1. Build indexes daily and put them up via BitTorrent, and let people help with the distribution of the search indexes.

2. RJ of AudioScrobbler suggested making the DB accessible via P2P — great idea! Any idea what kind of P2P engine one could use for this? I’d like to check this out — and in our case, the P2P use is legit so the MB server could play the role of the host cache for the P2P system. Feedback solicited!

3. Have the tagger cache metadata (good idea anyway) and build the index incrementally. This is the most transparent for the user and may just be the default. If the user would like to do #1 to download a full index and maintain it incrementally, that could work well as a complement for this idea.

4. Partition the search space (by artist or genre) and have the client download incremental chunks of the index as they are needed. This could be cumbersome and give bad search performance.

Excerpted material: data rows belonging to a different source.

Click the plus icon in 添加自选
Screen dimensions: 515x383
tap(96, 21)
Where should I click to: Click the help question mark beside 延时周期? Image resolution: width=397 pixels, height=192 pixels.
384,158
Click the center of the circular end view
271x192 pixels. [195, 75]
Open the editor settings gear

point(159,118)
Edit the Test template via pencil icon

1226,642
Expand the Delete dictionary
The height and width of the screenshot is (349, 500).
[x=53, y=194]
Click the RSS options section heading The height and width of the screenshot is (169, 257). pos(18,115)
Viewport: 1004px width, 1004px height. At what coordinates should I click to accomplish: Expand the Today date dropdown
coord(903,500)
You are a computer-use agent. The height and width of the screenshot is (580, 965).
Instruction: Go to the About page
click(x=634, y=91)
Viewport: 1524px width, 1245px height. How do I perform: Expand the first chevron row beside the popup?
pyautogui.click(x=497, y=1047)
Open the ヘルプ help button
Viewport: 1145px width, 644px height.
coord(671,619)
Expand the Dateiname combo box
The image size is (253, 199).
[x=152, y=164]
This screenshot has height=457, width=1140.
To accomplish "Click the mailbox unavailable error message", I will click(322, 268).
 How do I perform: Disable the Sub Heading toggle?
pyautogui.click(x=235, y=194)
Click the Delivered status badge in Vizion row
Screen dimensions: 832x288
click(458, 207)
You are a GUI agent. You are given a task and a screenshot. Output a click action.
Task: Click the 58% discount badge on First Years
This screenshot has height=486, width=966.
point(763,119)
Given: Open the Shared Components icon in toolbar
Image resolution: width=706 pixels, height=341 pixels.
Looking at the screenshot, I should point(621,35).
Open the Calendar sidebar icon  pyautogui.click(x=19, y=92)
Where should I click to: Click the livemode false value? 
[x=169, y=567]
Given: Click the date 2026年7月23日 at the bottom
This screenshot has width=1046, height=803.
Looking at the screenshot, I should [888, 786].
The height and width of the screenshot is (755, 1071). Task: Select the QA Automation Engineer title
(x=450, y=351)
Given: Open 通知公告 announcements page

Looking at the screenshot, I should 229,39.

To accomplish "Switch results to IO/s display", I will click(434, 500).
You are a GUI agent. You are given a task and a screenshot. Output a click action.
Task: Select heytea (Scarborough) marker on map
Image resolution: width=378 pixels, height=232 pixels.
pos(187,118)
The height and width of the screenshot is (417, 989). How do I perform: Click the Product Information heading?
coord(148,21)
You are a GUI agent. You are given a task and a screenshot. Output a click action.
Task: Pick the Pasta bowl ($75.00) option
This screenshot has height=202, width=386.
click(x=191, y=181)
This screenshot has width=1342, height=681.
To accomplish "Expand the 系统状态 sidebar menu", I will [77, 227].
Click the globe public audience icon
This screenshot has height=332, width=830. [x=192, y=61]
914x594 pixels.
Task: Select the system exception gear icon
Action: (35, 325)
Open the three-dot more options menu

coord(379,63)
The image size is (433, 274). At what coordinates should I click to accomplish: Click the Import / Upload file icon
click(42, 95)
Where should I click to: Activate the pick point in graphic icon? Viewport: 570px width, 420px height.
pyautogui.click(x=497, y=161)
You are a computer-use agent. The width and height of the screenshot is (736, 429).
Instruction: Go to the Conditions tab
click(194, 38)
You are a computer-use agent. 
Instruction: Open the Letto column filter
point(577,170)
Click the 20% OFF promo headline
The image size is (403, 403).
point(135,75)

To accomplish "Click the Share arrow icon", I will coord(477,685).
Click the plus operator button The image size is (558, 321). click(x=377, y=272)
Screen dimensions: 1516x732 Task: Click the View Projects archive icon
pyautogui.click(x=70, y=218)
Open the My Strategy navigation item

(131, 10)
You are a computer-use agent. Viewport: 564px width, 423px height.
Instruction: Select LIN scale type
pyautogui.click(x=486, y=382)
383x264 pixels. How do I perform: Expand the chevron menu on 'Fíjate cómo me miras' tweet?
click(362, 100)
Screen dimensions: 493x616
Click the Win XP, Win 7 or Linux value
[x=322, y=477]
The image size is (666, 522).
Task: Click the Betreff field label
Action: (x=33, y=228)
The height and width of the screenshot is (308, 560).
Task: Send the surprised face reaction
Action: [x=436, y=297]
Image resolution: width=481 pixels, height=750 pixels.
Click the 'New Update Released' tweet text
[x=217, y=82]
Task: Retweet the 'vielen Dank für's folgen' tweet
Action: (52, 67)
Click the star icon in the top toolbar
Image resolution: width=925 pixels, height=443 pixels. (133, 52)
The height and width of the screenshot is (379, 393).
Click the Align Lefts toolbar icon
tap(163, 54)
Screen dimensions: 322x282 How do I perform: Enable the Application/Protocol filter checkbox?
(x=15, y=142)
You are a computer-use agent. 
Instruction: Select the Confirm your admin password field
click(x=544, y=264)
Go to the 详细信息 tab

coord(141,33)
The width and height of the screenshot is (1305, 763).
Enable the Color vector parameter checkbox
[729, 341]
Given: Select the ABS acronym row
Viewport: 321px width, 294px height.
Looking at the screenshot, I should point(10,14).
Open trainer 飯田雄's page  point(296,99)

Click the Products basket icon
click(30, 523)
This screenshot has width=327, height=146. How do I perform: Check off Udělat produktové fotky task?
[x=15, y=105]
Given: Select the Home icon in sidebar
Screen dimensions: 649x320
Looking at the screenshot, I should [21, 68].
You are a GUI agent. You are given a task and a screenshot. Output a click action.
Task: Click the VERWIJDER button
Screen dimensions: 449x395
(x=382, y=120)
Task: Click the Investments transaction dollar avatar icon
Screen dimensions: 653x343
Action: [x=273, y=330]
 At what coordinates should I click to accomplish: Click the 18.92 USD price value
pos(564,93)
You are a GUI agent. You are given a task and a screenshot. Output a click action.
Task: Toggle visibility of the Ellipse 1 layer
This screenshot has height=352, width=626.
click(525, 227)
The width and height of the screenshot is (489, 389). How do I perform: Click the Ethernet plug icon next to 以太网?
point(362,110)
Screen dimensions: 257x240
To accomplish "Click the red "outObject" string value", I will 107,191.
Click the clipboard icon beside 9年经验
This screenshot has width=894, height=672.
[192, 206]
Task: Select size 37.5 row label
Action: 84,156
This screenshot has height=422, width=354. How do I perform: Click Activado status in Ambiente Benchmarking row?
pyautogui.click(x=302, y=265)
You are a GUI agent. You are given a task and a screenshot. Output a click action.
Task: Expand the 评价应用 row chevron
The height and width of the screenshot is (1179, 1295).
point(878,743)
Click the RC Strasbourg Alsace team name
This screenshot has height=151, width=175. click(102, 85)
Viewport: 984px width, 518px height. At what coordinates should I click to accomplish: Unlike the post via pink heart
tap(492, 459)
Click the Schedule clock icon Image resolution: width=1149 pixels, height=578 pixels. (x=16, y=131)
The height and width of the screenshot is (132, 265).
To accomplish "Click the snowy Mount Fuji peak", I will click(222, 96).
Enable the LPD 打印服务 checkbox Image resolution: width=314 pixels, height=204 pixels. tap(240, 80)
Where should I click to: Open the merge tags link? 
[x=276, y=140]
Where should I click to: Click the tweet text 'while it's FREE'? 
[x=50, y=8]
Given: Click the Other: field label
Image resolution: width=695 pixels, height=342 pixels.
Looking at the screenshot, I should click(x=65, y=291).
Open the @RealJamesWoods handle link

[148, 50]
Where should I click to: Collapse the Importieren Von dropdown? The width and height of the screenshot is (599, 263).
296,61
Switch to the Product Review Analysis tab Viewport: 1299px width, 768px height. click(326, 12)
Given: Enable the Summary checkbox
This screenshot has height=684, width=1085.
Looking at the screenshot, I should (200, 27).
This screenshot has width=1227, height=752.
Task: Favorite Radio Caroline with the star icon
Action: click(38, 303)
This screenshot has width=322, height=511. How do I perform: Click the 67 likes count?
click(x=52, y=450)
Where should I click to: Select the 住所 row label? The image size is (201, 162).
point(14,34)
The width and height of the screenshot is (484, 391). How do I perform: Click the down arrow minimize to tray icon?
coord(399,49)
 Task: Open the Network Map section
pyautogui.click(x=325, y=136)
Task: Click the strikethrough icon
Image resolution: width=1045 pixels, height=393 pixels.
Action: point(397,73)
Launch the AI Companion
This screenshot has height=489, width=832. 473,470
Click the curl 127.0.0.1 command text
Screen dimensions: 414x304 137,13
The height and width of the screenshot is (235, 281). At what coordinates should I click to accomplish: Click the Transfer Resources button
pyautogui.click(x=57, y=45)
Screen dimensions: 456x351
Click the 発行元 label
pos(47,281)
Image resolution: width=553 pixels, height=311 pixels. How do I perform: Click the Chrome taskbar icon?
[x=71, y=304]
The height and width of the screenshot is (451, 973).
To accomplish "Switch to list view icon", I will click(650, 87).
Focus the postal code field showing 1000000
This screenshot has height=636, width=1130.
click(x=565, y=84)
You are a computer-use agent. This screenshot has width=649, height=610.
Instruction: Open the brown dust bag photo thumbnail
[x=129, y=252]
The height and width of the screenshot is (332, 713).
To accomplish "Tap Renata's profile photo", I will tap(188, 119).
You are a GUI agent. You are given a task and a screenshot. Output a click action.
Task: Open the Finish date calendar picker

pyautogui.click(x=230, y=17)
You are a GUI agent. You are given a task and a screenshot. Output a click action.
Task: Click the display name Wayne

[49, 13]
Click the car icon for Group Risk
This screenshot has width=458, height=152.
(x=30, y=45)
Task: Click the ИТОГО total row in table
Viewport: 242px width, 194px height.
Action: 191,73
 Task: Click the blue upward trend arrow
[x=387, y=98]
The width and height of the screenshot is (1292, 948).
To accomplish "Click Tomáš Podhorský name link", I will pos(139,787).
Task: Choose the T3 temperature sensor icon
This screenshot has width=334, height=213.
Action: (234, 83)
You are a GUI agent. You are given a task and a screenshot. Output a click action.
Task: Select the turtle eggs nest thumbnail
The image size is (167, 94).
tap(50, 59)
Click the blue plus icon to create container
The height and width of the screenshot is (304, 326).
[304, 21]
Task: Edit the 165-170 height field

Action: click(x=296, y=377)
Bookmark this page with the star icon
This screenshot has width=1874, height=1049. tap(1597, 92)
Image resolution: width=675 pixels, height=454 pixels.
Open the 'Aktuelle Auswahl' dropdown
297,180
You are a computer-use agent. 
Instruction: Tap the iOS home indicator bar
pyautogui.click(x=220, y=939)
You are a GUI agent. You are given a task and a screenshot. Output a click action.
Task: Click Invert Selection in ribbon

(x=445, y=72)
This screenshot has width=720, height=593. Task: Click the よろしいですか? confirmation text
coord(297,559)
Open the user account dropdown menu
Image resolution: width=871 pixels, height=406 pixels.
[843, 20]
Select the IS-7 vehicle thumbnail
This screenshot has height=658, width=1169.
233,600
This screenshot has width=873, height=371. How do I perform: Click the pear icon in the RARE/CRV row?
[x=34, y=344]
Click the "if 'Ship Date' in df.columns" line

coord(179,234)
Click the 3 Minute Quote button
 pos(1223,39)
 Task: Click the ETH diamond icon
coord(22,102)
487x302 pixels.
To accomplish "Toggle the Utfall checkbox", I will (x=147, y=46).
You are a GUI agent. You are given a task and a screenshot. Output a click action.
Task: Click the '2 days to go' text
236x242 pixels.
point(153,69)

Any other suggestions on how to save bandwidth to maintain these local search indexes would be appreciated.

9 thoughts on “Lucene enabled Picard

  1. donredman

    This is awesome! Spread the MB data all over the world. This is giving power to the users. Jay!

    As an alternative:
    Couldn’t you make a protocol between the tagger and lucene and leave lucene on the server? I suppose the data volume would be less if you just send the requests and results and not the whole index.

    Or is there a reason you need the full index local?

    If the only problem is server load (that might be huge: to answer thousands of search requests) Then you could make options:

    (a) download the full index via P2P,
    (b) let the server do the searches for you for a small fee that covers the server cost.

  2. Mayhem & Chaos

    The only reason why I am using the index locally is to relieve the searching stress from the central server. I’m not keen on having a boatload of servers doing tons of searches.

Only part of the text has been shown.